When the Tide Went Out …

Warren Buffett, one of history’s greatest investors, is fond of saying, “It’s only when the tide goes out that you learn who’s been swimming naked.”

The analogy holds up well in real estate. The Zahr’s actually bought their houses in 2004 and 2005, but didn’t default on them until 2007 when property values started to fall.

In a rising market, the lenders are able to paper over a lot of fraud because they can eventually foreclose on a property that’s worth more than the loan. No blood, no foul, as the saying goes. Mortgage originators and salespeople were happy to take the commissions on bad business they originated, and the proceeds from auctions could be turned around to lend again, and to generate more commission income for the originators.

When the market reverses, though, the tide goes out – and everyone with negative equity is swimming naked.

The Effect on Flippers

Flippers are the amphibians of the real estate world. They can function when the tide is coming in and markets are rising. And they can still function when the tide is going out, and other investors are left high and dry. This is because the short holding period doesn’t allow much time for market forces to work against them.

But obeying the law is paramount. A casual landlord who buys and holds one or two properties can plead ignorance to some extent. And there aren’t that many transactions to generate fraud issues.

If you’re flipping multiple properties a year, though, and you’re playing fast and loose with the law, you can easily generate four, five, six, 20 counts against you: each count with a well-documented paper trail. Sooner or later, your world is going to come crashing down on you.

The Bottom Line

Mortgage, deed and other forms of real estate fraud aren’t just wrong – though that should be enough. And they aren’t just illegal, though that should be enough to deter those unfazed by it being wrong. The fact is it’s also stupid.

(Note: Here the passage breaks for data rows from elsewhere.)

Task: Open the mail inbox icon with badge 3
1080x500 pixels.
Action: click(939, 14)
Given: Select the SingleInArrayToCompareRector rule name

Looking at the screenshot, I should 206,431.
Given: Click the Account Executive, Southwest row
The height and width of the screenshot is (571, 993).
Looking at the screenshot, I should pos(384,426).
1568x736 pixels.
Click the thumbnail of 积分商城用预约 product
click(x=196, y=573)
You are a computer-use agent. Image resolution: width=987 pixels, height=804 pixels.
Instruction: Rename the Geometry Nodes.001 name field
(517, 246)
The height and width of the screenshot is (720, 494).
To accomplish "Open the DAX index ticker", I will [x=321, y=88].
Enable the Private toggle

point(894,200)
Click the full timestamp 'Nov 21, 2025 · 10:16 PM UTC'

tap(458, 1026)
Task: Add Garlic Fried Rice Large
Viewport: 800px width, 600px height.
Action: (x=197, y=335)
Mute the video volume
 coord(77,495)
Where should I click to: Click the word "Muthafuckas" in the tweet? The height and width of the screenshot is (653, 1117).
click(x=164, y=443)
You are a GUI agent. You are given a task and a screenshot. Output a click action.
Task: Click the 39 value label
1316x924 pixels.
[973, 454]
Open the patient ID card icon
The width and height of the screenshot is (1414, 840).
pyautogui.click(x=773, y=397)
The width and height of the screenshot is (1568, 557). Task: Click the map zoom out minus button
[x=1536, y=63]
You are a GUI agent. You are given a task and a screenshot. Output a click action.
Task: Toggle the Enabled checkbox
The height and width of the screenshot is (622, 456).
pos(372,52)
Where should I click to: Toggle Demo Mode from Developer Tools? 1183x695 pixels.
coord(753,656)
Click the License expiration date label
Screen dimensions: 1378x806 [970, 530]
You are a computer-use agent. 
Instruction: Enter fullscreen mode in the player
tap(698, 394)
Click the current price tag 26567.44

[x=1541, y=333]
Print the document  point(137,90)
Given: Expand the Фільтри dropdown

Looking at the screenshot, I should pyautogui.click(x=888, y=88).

Read enough of these releases and court dockets, and it’s clear that none of those convicted gets away with the fraud for very long. They have a few years’ run, and then they’re facing long prison sentences and steep fines that will destroy whatever prosperity their family thought they had obtained.

If it were realistic to get away with it much longer, we would see a much wider distribution of time lags between fraudulent transaction and prosecution. But two to six years seems to be the norm.

A good flipper doesn’t need fraud. The flippin’ insider doesn’t make money from inflating values. He doesn’t make money by over-borrowing and stiffing lenders. He doesn’t need kickbacks, straw buyers, or other nonsense. The flippin’ insider makes money in two ways: Buying property at a reasonable discount from motivated sellers, and adding value through repairs and improvements.

That’s it.

Focus on the basics.

Keep it simple, and find good properties.

Jason Van Steenwyk is a veteran financial industry journalist who has been fighting to make the world safe for the retail investor since 1999. He lives at Ground Zero of the real estate bubble in Fort Lauderdale, Florida.